====== Material shown ======
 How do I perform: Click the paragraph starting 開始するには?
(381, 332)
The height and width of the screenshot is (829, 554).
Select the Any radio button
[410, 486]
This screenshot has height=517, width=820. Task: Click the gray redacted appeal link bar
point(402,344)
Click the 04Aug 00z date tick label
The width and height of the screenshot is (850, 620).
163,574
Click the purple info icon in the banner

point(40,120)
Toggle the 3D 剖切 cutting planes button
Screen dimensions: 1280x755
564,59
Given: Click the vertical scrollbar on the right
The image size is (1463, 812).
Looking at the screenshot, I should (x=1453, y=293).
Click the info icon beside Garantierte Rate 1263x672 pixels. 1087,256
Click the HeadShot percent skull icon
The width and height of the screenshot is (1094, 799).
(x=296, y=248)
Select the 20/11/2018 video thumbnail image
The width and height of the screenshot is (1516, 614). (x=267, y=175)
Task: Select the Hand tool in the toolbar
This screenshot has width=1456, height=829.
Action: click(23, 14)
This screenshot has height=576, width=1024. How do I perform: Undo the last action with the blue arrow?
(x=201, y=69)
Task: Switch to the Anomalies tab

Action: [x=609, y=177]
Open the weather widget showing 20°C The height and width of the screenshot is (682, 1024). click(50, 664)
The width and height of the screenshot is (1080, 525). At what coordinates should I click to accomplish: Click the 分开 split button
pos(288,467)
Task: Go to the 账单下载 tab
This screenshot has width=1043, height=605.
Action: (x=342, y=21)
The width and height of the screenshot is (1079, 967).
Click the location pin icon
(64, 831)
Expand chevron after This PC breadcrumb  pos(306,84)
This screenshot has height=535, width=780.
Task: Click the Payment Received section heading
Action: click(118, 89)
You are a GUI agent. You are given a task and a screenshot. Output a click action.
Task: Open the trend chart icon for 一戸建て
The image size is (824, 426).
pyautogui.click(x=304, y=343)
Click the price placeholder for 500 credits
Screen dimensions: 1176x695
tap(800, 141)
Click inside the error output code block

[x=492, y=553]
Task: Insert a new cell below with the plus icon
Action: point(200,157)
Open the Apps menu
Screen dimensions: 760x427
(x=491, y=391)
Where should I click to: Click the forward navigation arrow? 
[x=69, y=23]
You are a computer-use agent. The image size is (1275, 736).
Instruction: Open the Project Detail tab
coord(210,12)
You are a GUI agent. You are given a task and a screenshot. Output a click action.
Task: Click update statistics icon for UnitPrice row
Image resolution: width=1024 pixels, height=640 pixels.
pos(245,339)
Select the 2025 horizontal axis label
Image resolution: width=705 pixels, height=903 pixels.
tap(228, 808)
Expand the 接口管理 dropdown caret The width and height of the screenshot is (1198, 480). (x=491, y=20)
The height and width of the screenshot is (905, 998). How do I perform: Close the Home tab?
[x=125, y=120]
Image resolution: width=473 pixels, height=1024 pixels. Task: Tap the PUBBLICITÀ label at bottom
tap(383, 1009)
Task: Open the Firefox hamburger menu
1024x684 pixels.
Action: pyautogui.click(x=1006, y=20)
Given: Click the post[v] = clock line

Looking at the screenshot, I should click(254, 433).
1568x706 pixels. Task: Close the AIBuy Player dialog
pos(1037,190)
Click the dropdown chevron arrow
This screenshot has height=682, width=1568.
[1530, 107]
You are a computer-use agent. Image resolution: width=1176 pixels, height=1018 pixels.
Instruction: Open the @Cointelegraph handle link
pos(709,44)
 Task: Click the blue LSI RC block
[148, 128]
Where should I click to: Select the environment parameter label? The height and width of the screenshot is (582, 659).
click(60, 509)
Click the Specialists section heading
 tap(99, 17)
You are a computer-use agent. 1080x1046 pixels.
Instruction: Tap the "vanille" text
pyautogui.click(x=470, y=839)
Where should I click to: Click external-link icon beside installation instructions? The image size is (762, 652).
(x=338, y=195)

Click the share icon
======
| Problem requirements |
Determine how many lines of the entries above carry the string "computer", and give that number alone.

| Result |
3